Regular readers will know that pre-Cheltenham I had been sitting comfortably on a 33-1 bet for Inothewayurthinkin, then the 7-1 favourite for Aintree, to win the Grand National. But J.P. surprised most of the racing world by stumping up £25,000 for him to contest the Gold Cup against the supposedly unbeatable Galopin Des Champs. J.P. and Gavin were proven absolutely right in their bold gamble as Inothewayurthinkin won the Gold Cup on merit and was then scratched from Aintree. My Grand National betslip is now in the shredder, but I can hardly complain after collecting at 15-2 on the each-way bet I felt forced to have on him at Cheltenham, and those bold souls who note this column’s Twelve to Follow have had a Gold Cup winner to celebrate.

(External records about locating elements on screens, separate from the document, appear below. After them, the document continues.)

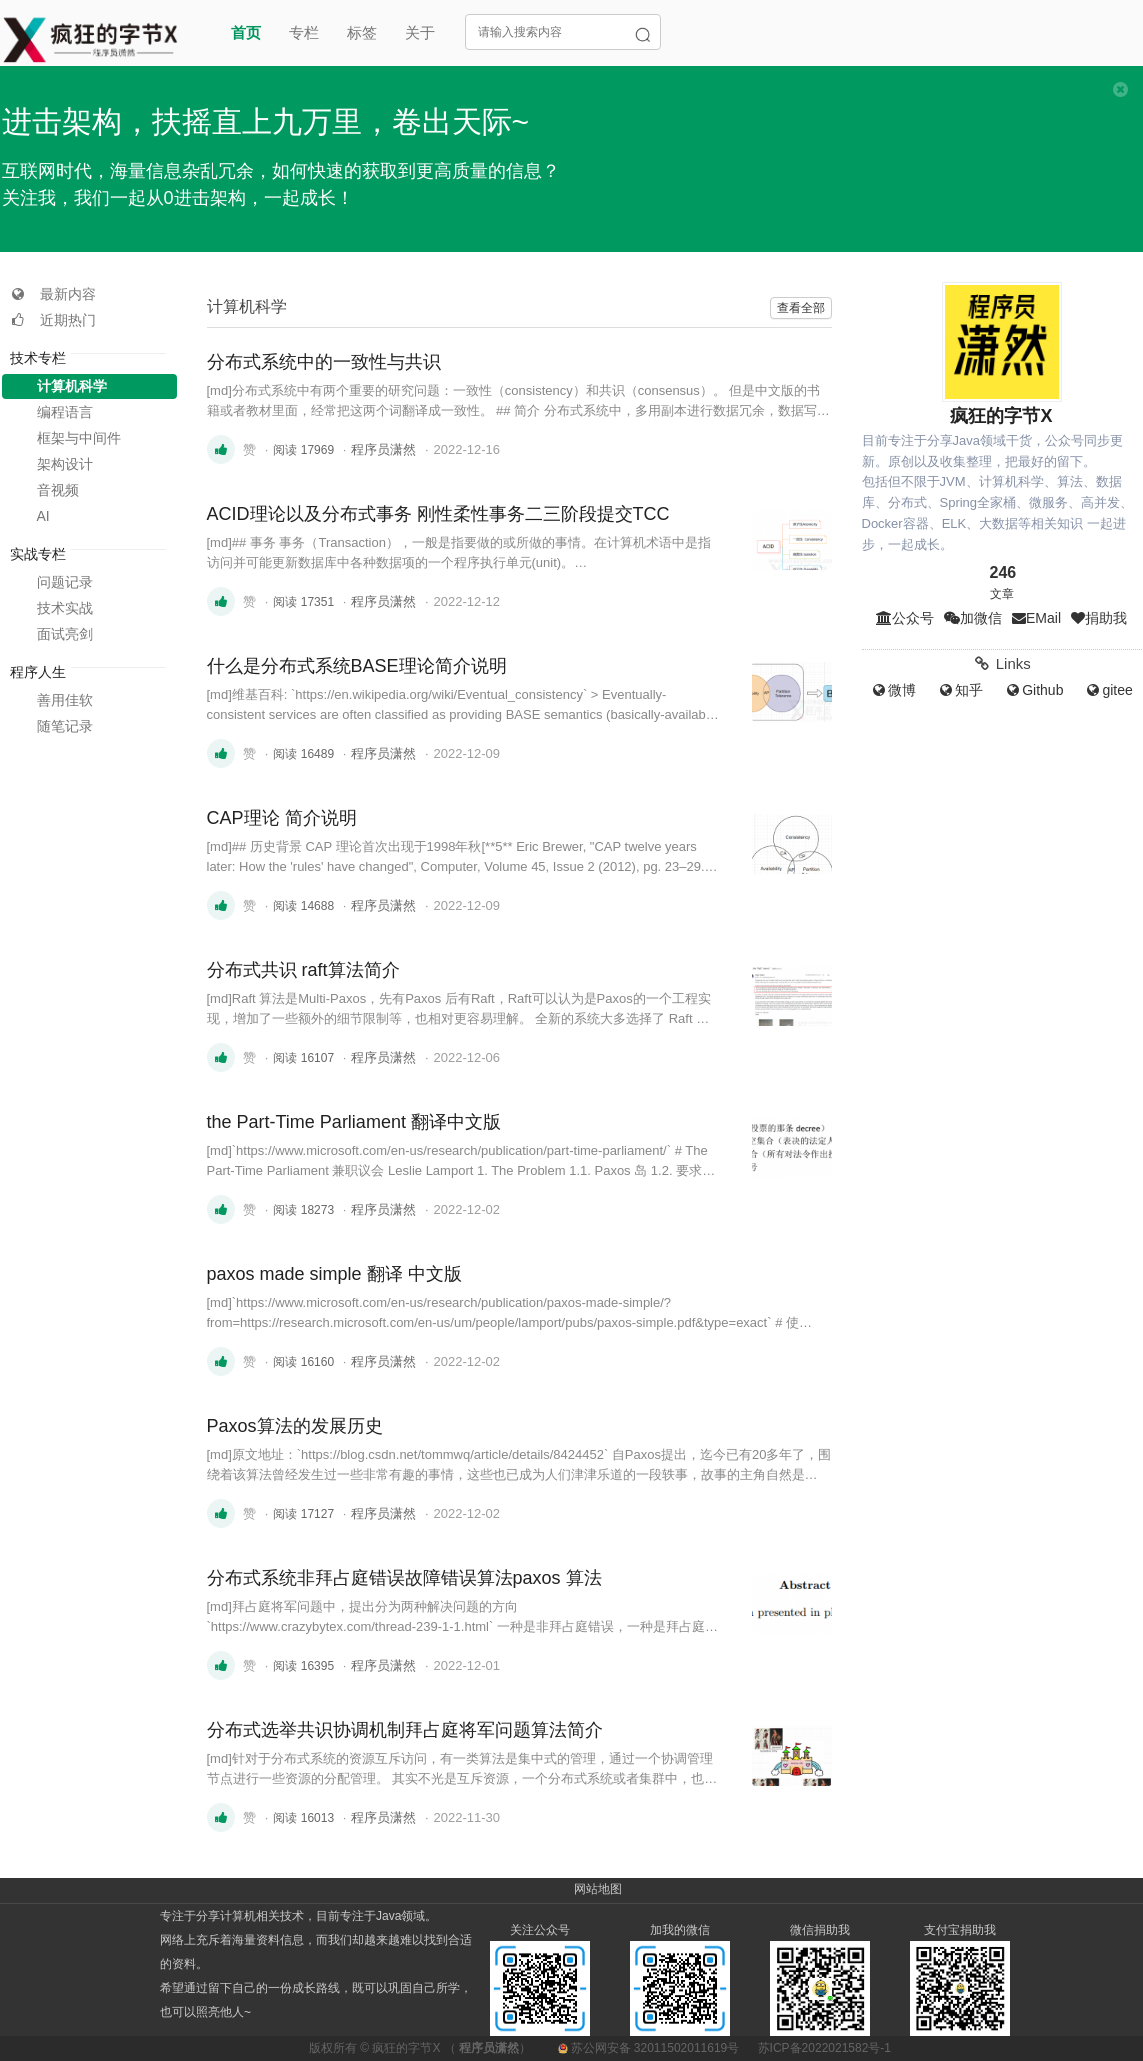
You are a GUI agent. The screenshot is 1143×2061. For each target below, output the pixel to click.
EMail (1036, 618)
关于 (420, 32)
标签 (362, 32)
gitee (1108, 690)
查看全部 (801, 308)
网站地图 (598, 1889)
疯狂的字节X (406, 2048)
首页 (246, 32)
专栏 (304, 32)
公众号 (905, 618)
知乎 (960, 690)
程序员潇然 (383, 449)
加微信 (973, 618)
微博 (893, 690)
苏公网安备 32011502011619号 (650, 2048)
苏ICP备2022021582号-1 (824, 2048)
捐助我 (1099, 618)
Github (1033, 690)
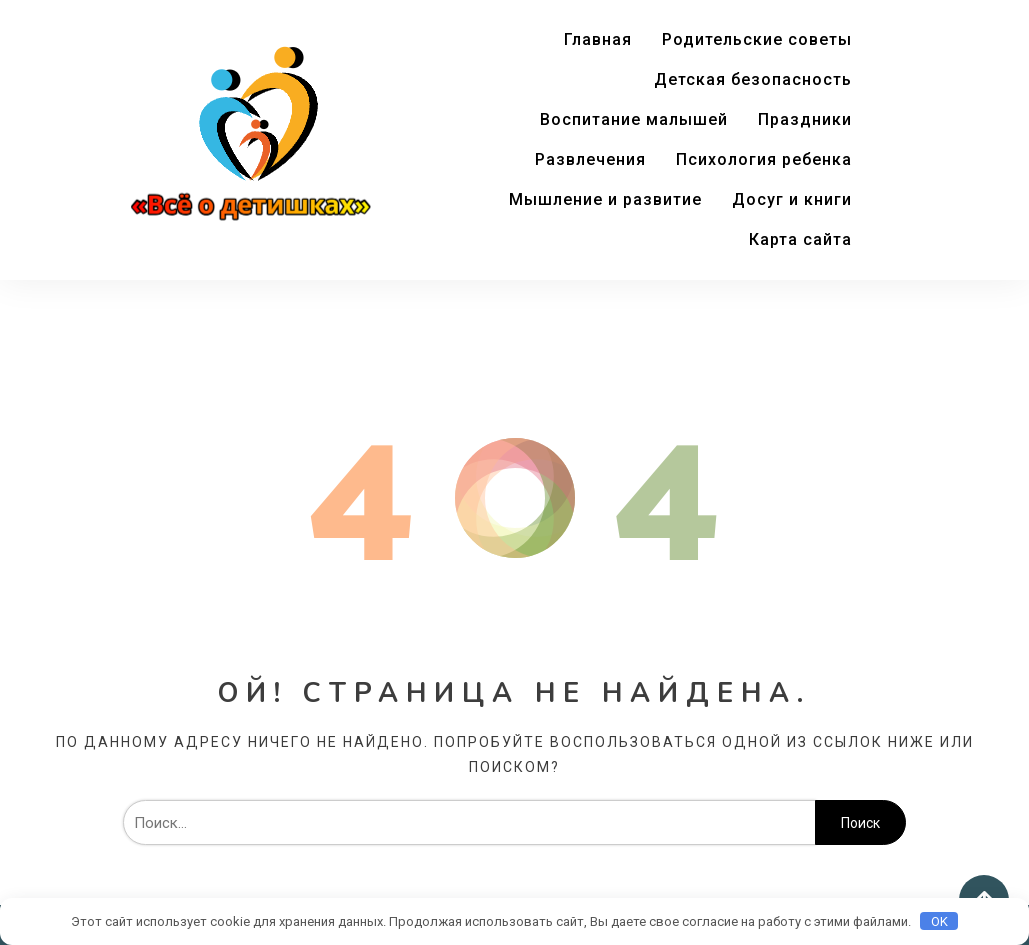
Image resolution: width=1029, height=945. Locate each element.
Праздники (805, 119)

We had more good news last Saturday. It is a measure of the Irish domination at Cheltenham in recent years that a trainer as talented as the Gloucestershire-based Fergal O’Brien is still awaiting his first Festival winner. I usually include one of his team in the Twelve because Fergal has the gift of spreading joy with his victories. He and former stable jockey Paddy Brennan, now running a racing syndicate, had a long and fruitful partnership and when the mare Leloopa showed promise running for Paddy’s partnership, I included her in the Twelve.

At Kelso on Saturday, coolly ridden by the 5lb claimer Tom Broughton, Leloopa came home eight lengths clear of her rivals to collect a £100,000 handicap hurdle at a tasty 22-1. Then Fergal’s Is This For Real won the bumper under Liam Harrison. The beaming trainer also was at Newbury where Siog Geal and John Barbour, both ridden by Brennan’s now well-bedded-in replacement Jonny Burke, added two more victories. He’s got a decent team of jockeys too.